Как бы для того, чтобы еще ярче выдвинуть свое неумолимое и нелирическое отношение к жизни, он создал фигуру Рязанова, который говорит так мало и коротко и который, если бы писал, писал бы, как Слепцов. Герой ‘Трудного времени’ — сухой и жесткий диалектик, грубый и неразборчивый на слова даже в беседах с любимой женщиной, саркастически пытающийся уложить все отношения действительности в бездушные логические рамки. В нем живет много презрения — именно ко всему довольному и успокоенному, к болтливому, в особенности к людям, вроде Щетинина, к ‘бобрам-строителям’, устроителям жизни — своей больше, чем чужой. Требуя всего или ничего, враг средины, примиренности и перемирия, Рязанов сам, однако, ничего не делает, только охлаждает вспышки чужого энтузиазма и копит в душе много иронии. Но он должен был на личной судьбе убедиться в том, что нельзя прожить одной иронией, нельзя долго таить в себе сплошную иронию и на других тоже расточать только ее, ее одну. И вдруг Рязанов — это знаменательно — почувствовал, что жизнь его неполна, потому что в ней нет страсти. Такой отчетливый, резкий, такой сильный в своем ядовитом остроумии, он, в противоположность Базарову перед Одинцовой, сумел подавить свой порыв перед Марьей Николаевной — но эта победа стоила ему слишком дорого. А своей лаконичности он так-таки и не выдержал, и Рязанов разговорился, диалогическую форму, излюбленную Слепцовым и жизнью, он перед женщиной заменил монологом. В конце концов Рязанов уезжает — человек ‘без приюта, без пристанища, ничего назади, ничего впереди’. Но, из дома Щетинина сам уезжая с болью в сердце, возжаждавшем страсти, он оказал, однако, благотворное влияние на других: его холодная, его язвительная насмешливость не помешала тому, чтобы чуткая женская душа поняла его честную душу, не помешала и тому, чтобы Рязанов убедил старого дьячка отпустить сына в университет, — ‘сон свершится наяву’. И Рязанов уезжает не один: к его телеге старая дьячиха подводит сына и долго крестит юношу, напутствуя его на новое жизненное поприще. А когда Рязанов, усталый от своего и чужого страдания, и юноша, полный непочатых сил, уехали, тогда стала укладываться в дорогу и Марья Николаевна.
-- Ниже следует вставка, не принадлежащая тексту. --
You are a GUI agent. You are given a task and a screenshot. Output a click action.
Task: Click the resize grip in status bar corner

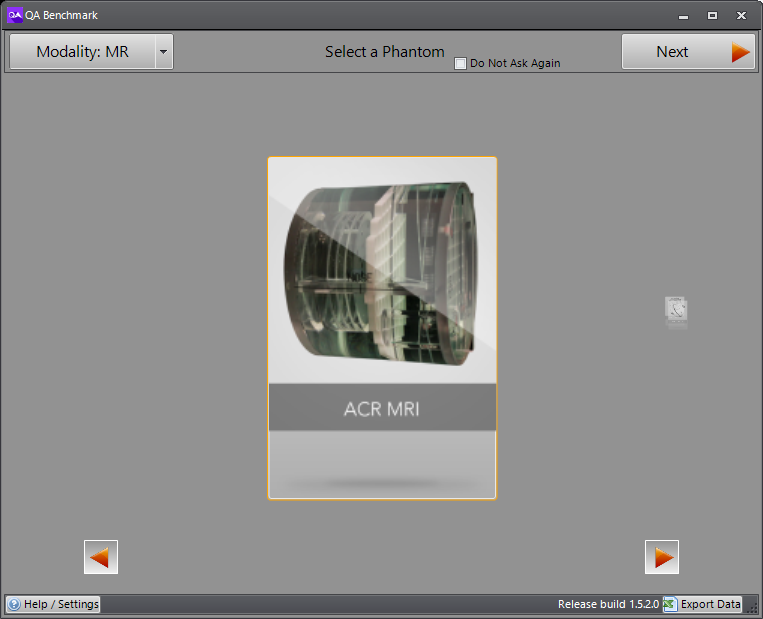coord(753,609)
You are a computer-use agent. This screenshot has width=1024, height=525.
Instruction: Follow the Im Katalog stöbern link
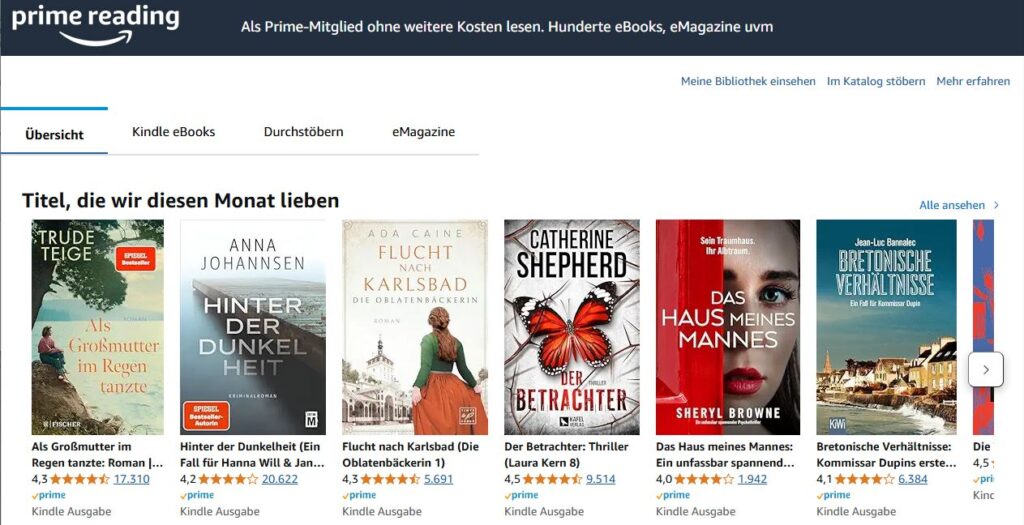[876, 81]
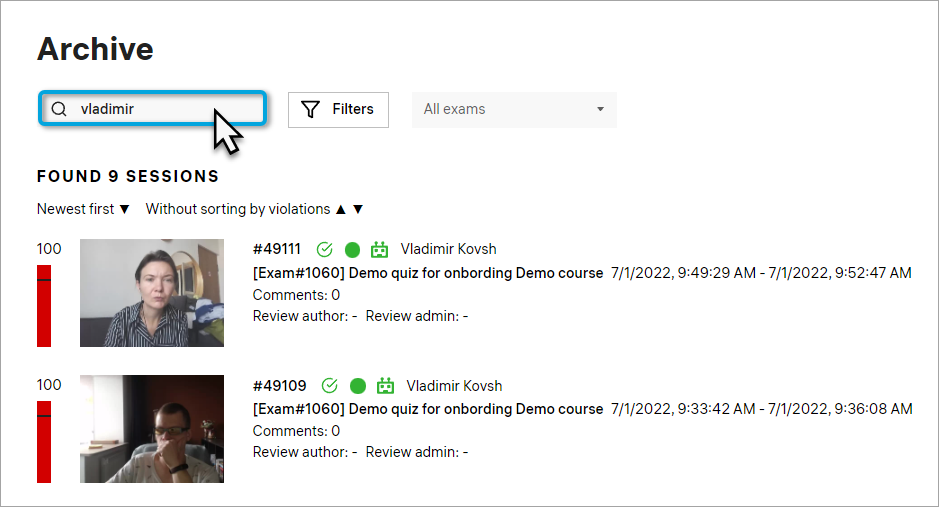Click checkmark status icon for session #49111

coord(324,249)
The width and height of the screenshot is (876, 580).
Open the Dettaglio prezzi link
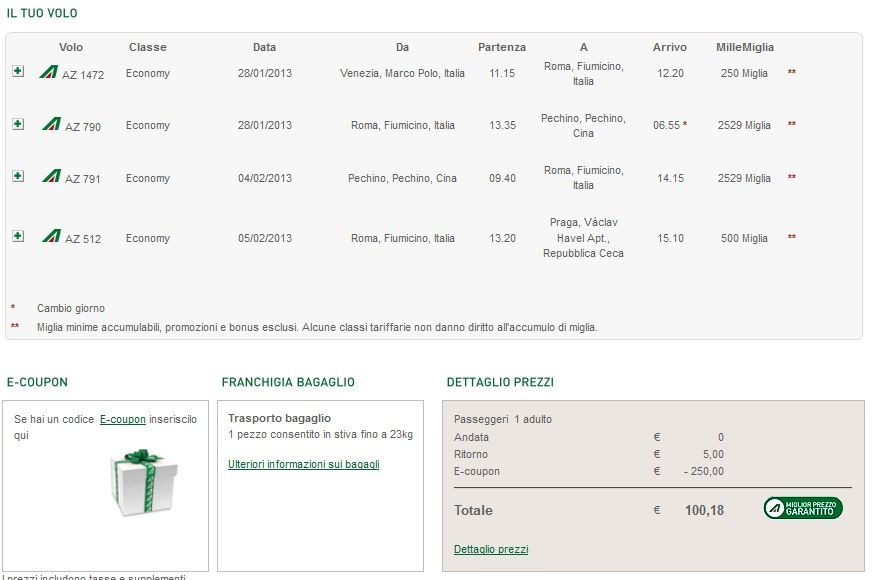[491, 549]
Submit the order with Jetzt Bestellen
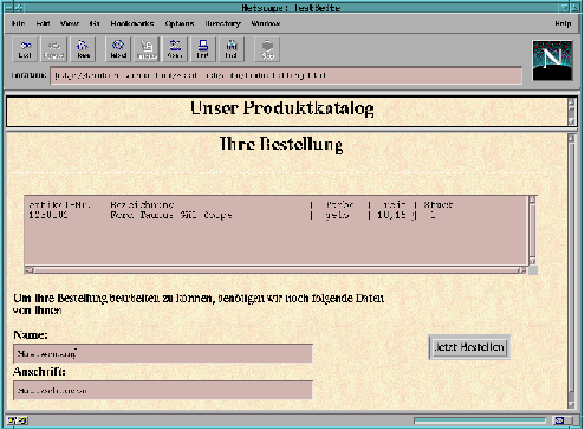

Что ждет ее? И вернется ли она Слепцовым, Рязановым, вернется ли с холодом в утомленном сердце, с усмешкой на замкнутых устах? Можно надеяться, что этого не будет: в лице Рязанова ей уже явился жизненный холод, и так как он не отшатнул ее не оледенил ее горячего и благородного сердца, то в ней никогда уже не погаснет та страсть, которой недоставало Слепцову. И это — заслуга писателя, что духовную дочь свою он создал не похожей на самого себя, искупил ее страстью собственное бесстрастие. Он останется в памяти русских читателей, убийственно-остроумный, среди своих глупых и несчастных героев, в нестройном шуме воспроизведенных им разговоров, он останется в памяти как элегантный рассказчик, сумевший грубое содержание облечь в художественную, изящную форму и с помощью этого контраста достигший необычайно сильных результатов. Его немилосердная диалектика, видимое отсутствие писательской взволнованности, не будет нас отталкивать, потому что он закончил свое ‘Трудное время’ картиной великого искания и этим обнаружил, что в глубине его души, под слоем красивого холода и насмешки, под этой ледяной корою, все же таилась живая жизнь.
Из книги: Силуэты русских писателей. В 3 выпусках. Вып. 2. М., 1906 — 1910, 2-е изд. М., 1908 — 1913.